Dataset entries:
*-*-*

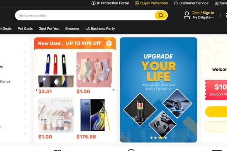Open the LA Business Party tab
Screen dimensions: 227x151
pyautogui.click(x=100, y=29)
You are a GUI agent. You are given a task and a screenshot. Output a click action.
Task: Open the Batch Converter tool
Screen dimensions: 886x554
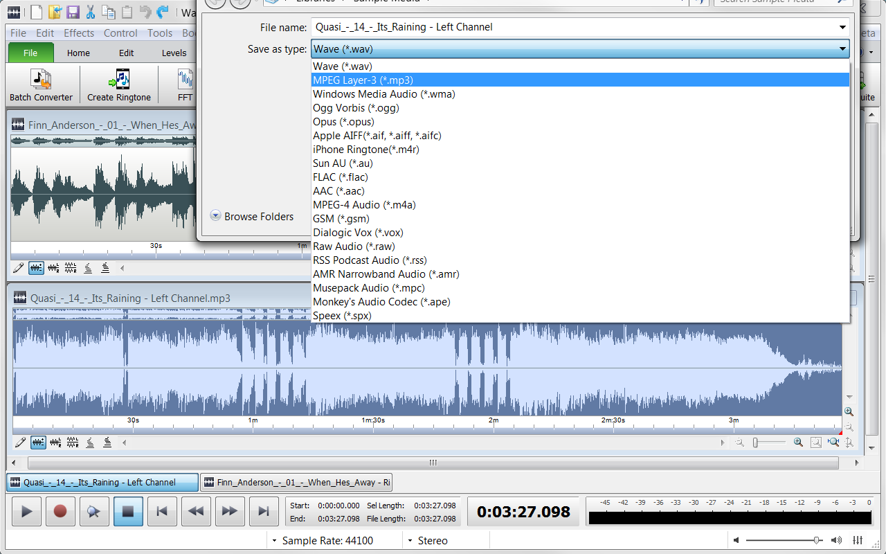click(x=42, y=83)
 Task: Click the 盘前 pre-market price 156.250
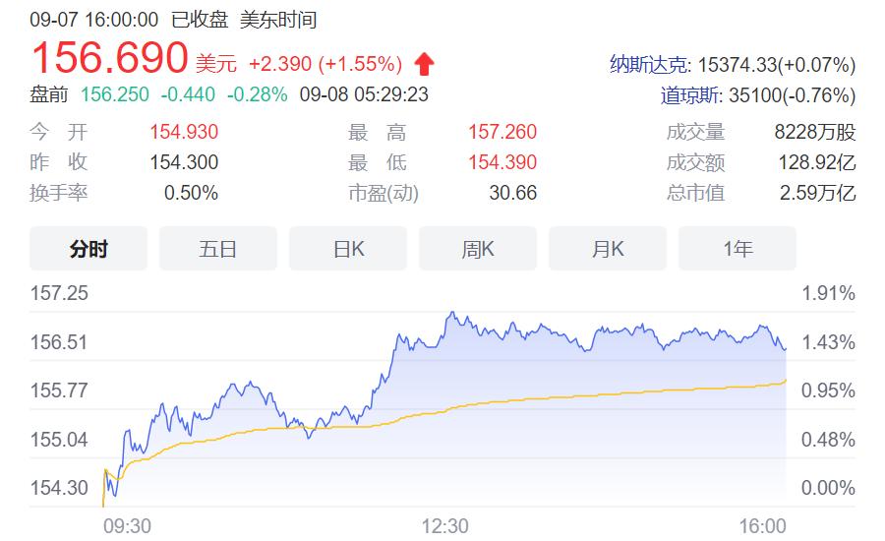tap(114, 94)
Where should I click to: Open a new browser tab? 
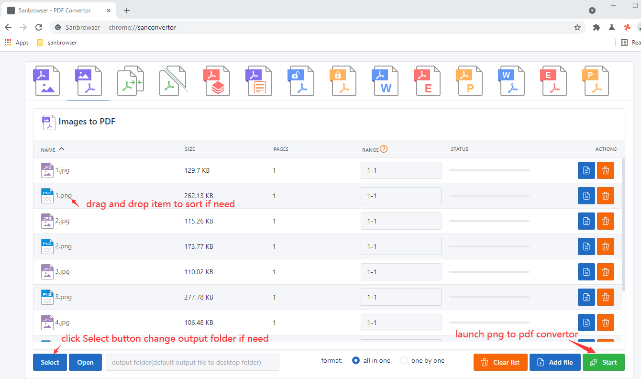(127, 11)
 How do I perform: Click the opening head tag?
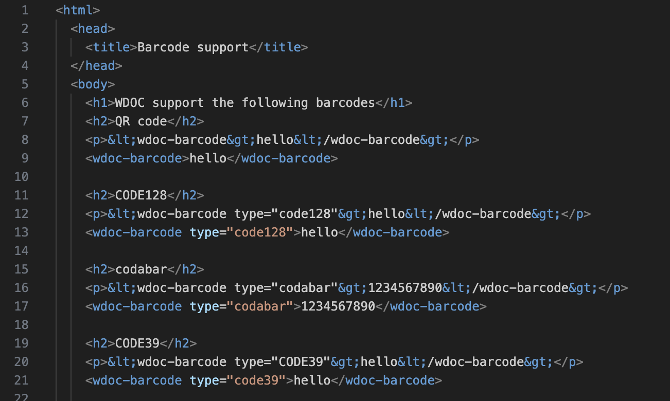(x=93, y=28)
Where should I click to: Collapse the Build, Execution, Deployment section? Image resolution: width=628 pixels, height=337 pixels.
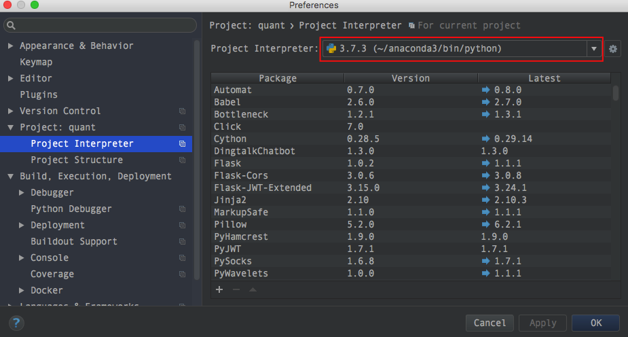(x=11, y=177)
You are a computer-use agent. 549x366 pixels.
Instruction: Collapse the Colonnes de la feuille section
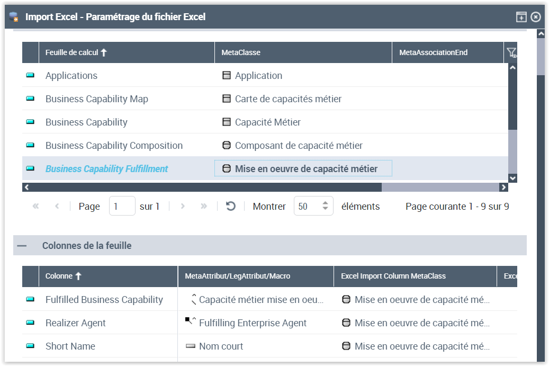(x=22, y=246)
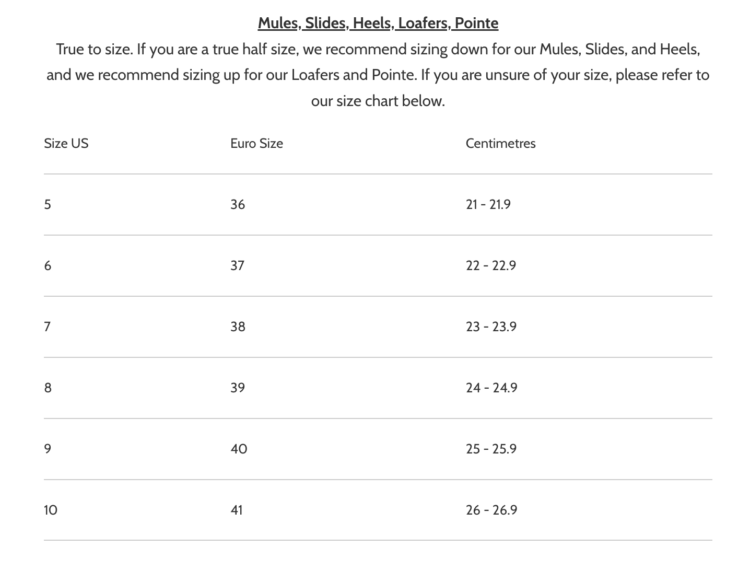Image resolution: width=750 pixels, height=582 pixels.
Task: Click the Centimetres column header
Action: click(500, 143)
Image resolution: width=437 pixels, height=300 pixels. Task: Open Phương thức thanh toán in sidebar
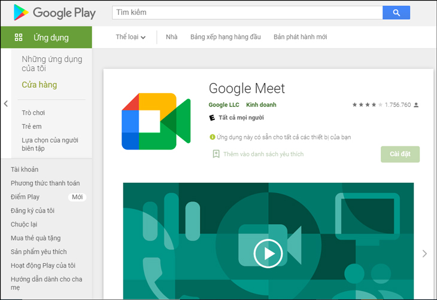point(45,183)
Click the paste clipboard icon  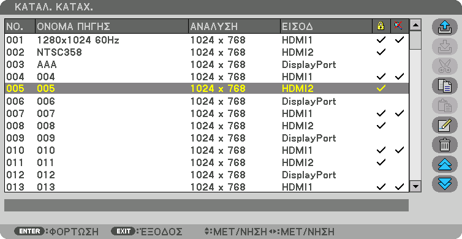click(445, 106)
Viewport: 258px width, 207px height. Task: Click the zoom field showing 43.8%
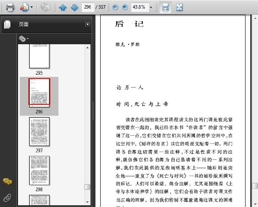pyautogui.click(x=140, y=7)
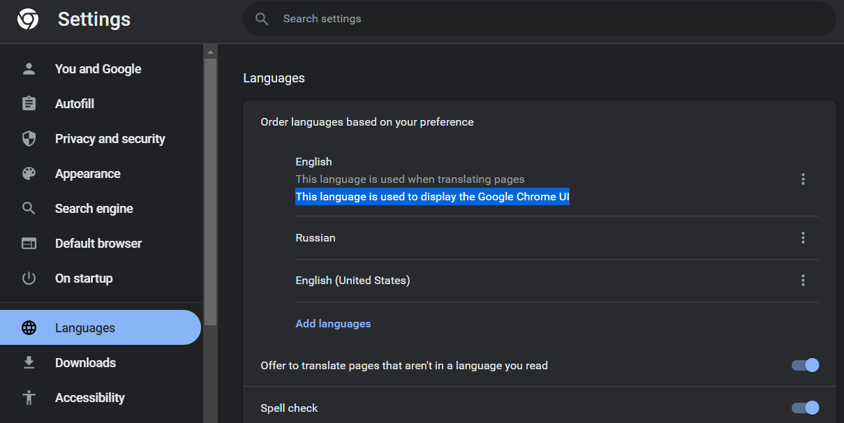
Task: Click the sidebar scroll up arrow
Action: [210, 52]
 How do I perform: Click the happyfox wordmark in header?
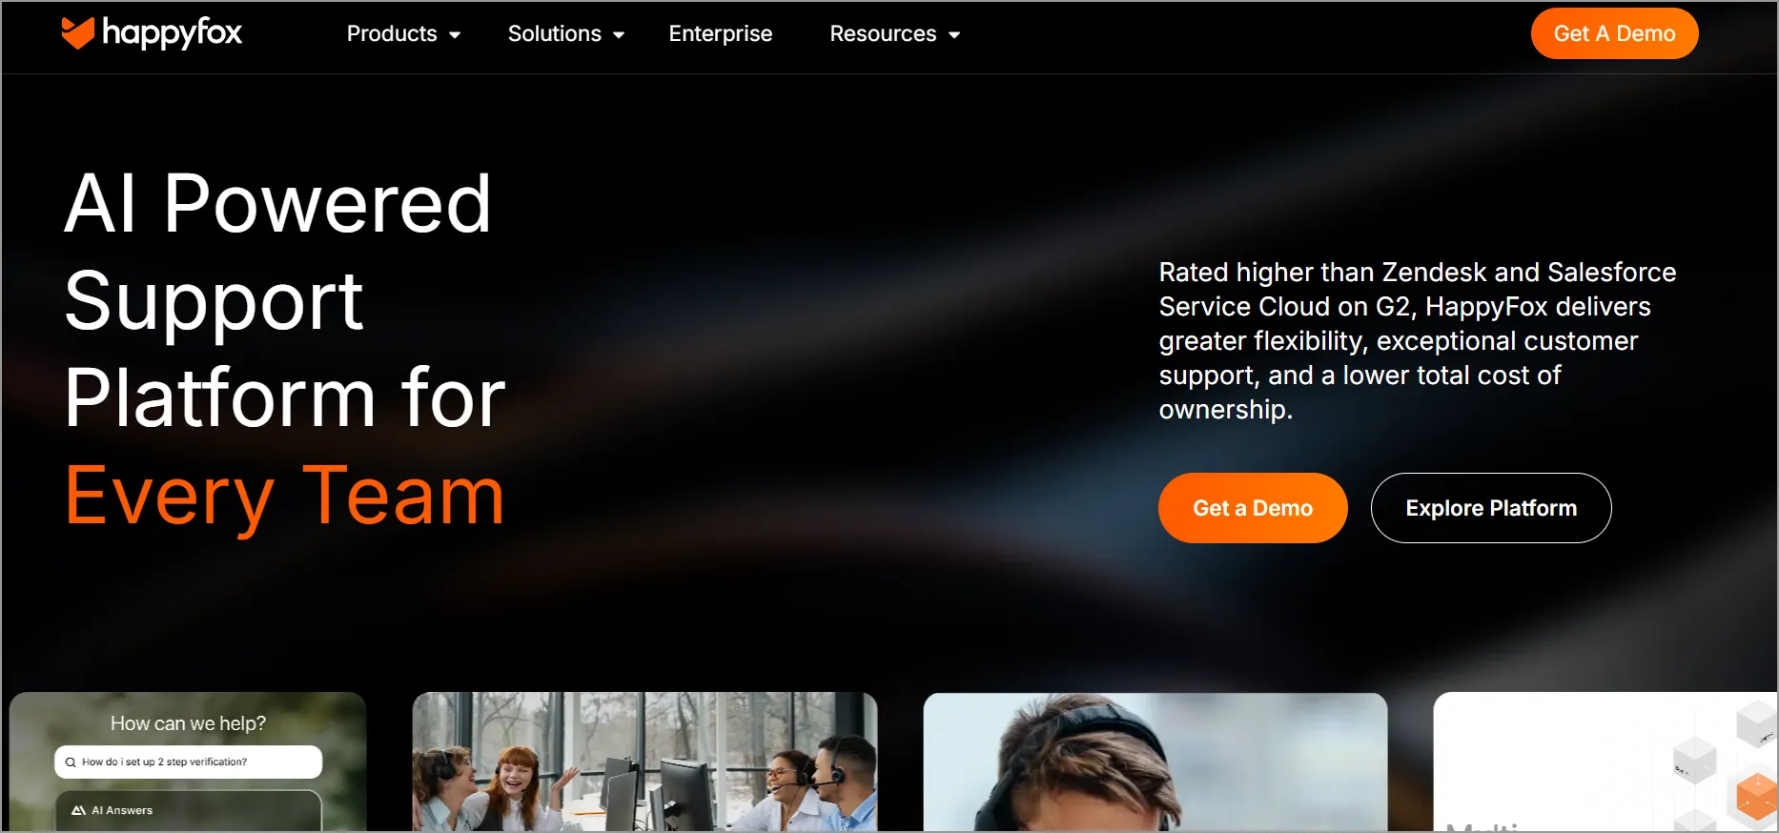pyautogui.click(x=172, y=33)
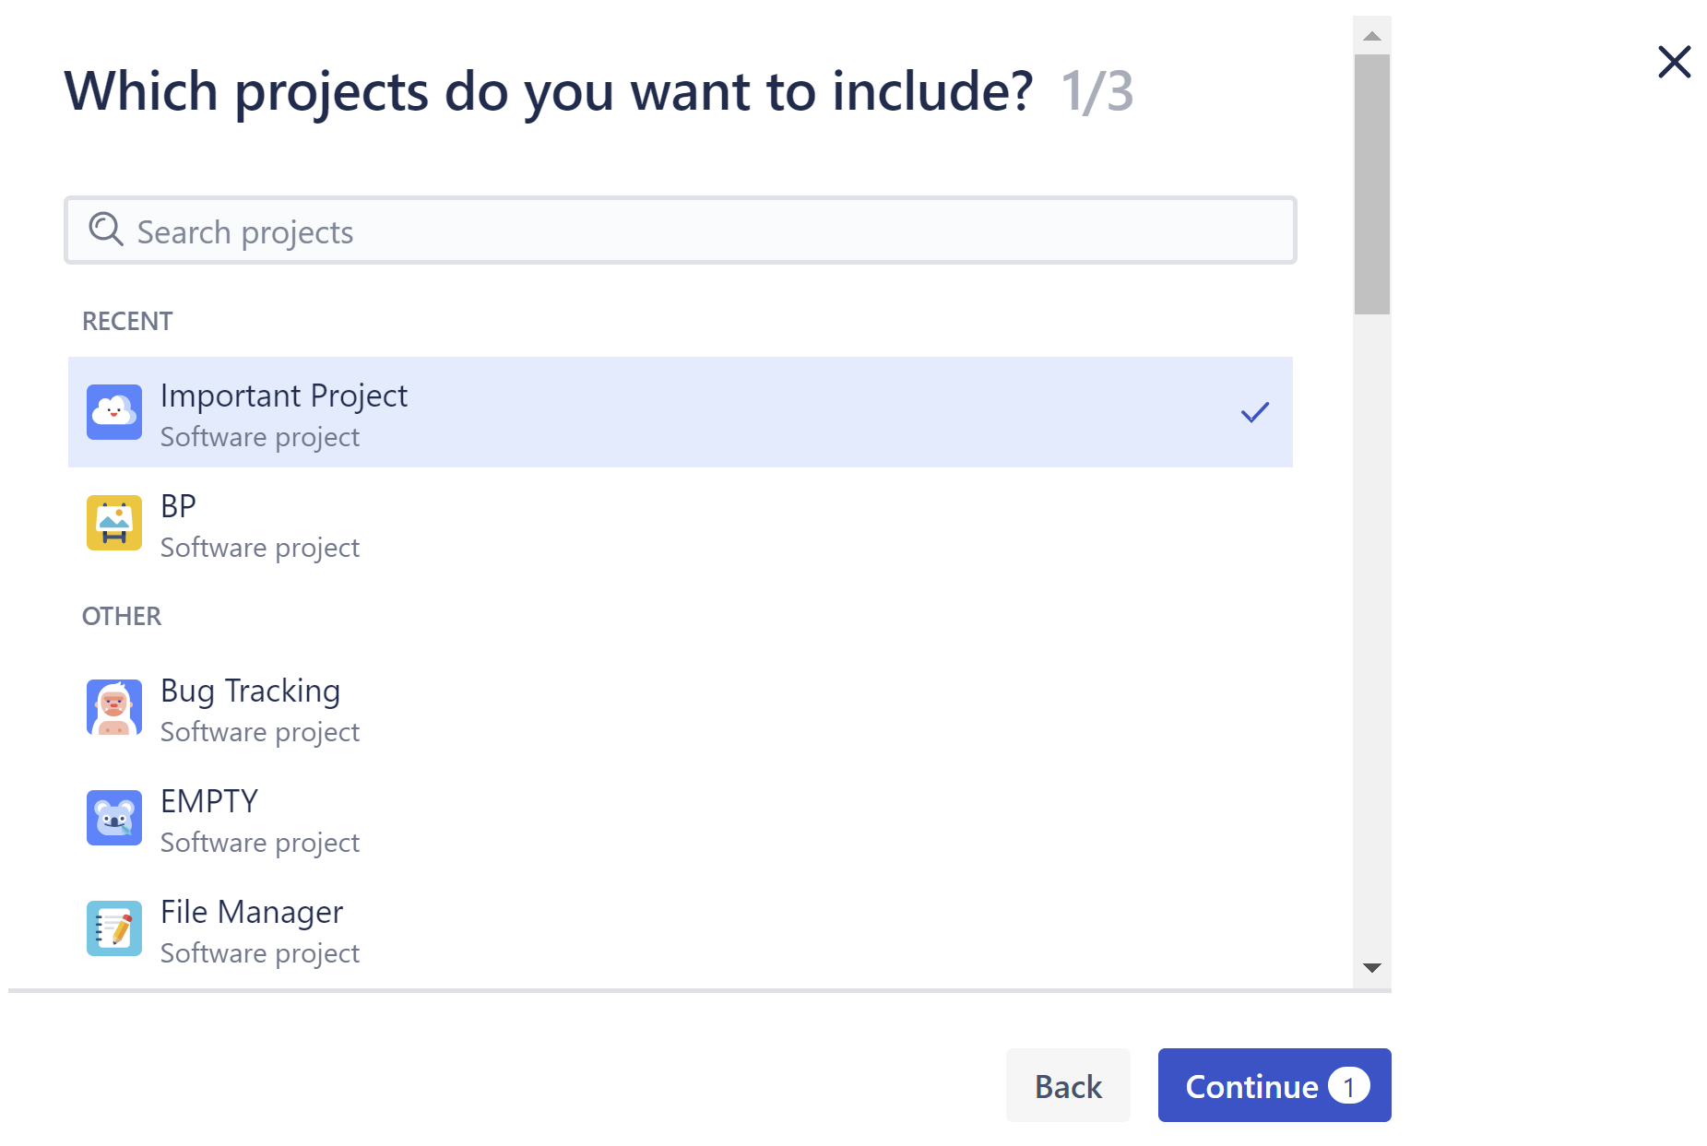Click the Back button
Viewport: 1707px width, 1146px height.
1067,1086
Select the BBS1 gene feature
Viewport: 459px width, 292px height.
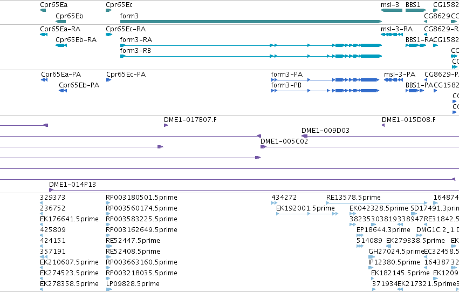[416, 10]
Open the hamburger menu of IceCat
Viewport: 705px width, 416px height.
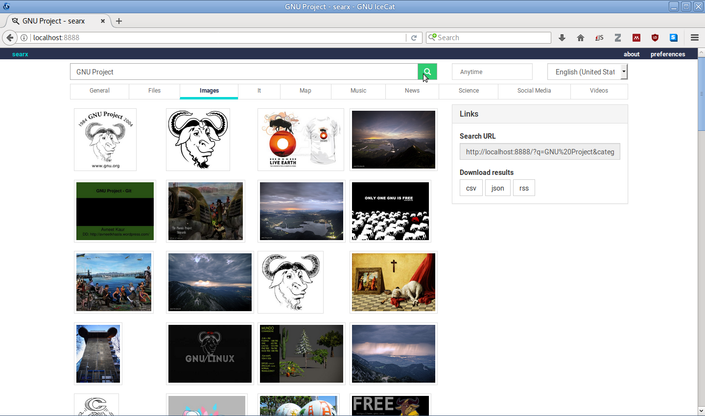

*-*-*

Description of the task: Only lines with the word "agent" are needed. Copy them from the preceding records.

Output for this exercise:
You are a GUI agent. You are given a task and a screenshot. Output a click action.
You are a computer-use agent. 549x366 pixels.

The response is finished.